- [SUPPLIED DATA]:
▼
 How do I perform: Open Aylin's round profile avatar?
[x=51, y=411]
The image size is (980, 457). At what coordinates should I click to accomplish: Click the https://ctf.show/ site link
▲
▼
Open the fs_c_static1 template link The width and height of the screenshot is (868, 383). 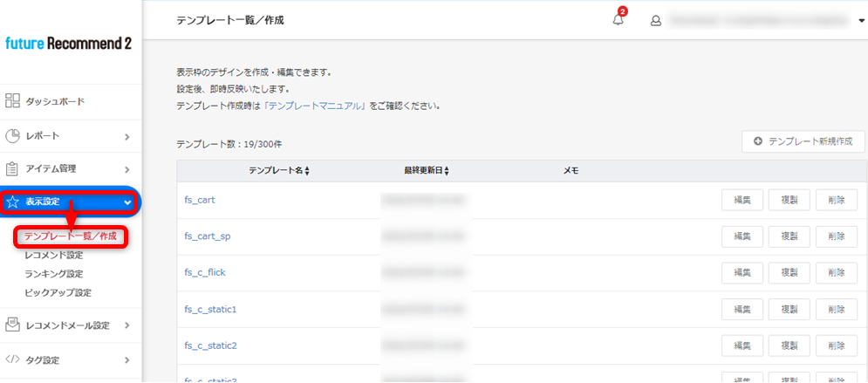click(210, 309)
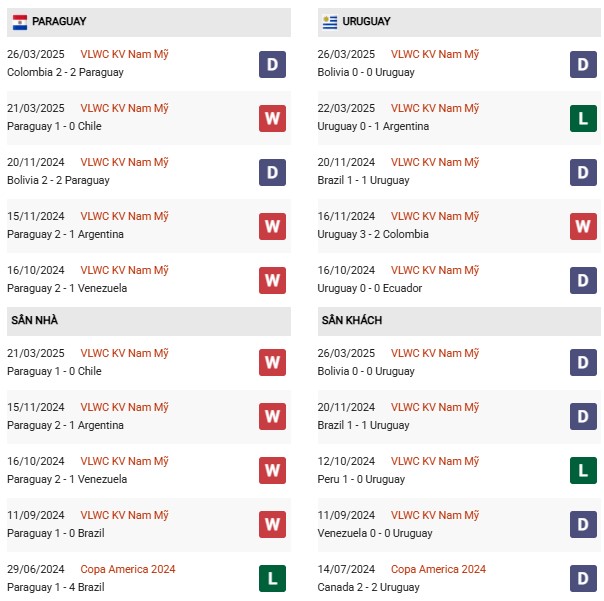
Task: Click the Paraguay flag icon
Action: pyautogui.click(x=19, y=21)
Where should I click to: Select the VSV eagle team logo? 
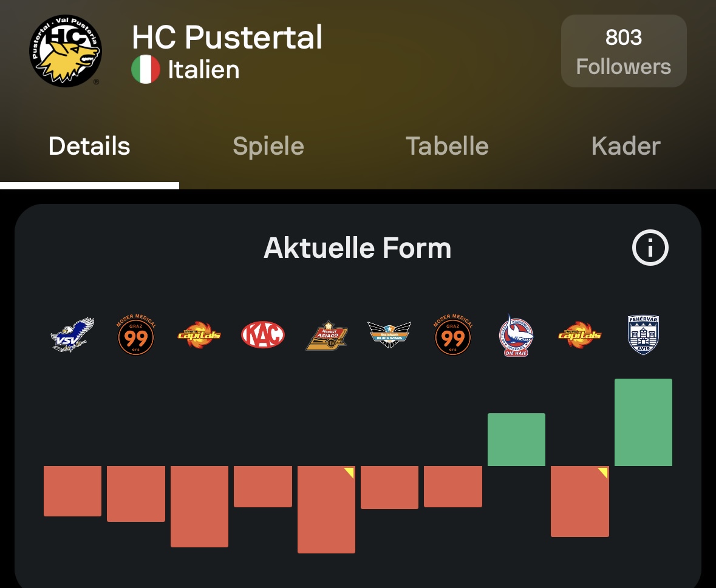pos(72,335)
▲
▼
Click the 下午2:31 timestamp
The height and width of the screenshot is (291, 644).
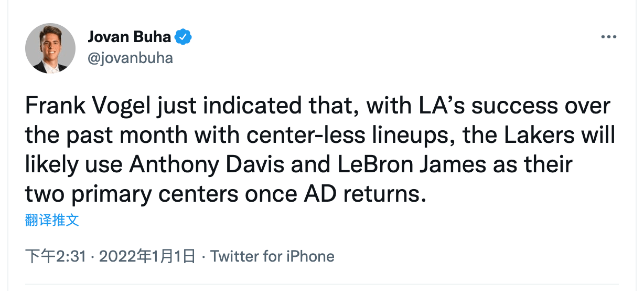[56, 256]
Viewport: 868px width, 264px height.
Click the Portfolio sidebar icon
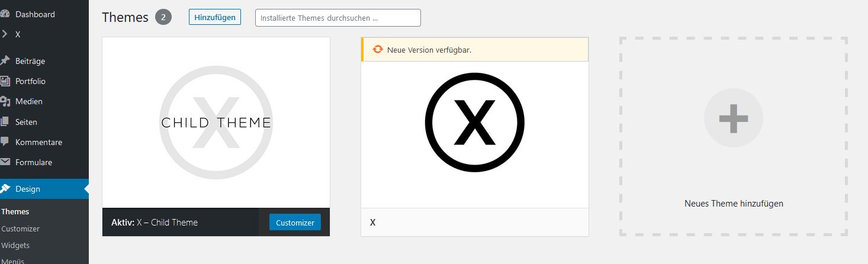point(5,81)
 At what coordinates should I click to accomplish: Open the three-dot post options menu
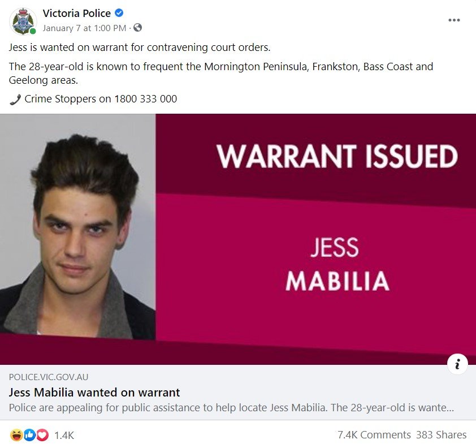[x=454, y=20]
▲
- [ACTION ITEM]:
Write down exactly the span of lines above from the one containing "How do I perform: Open" to the one containing "The image size", both ends included.

- [SOLUTION]:
 How do I perform: Open Aylin's round profile avatar?
[x=51, y=411]
The image size is (980, 457). At what coordinates should I click to accomplish: Click the https://ctf.show/ site link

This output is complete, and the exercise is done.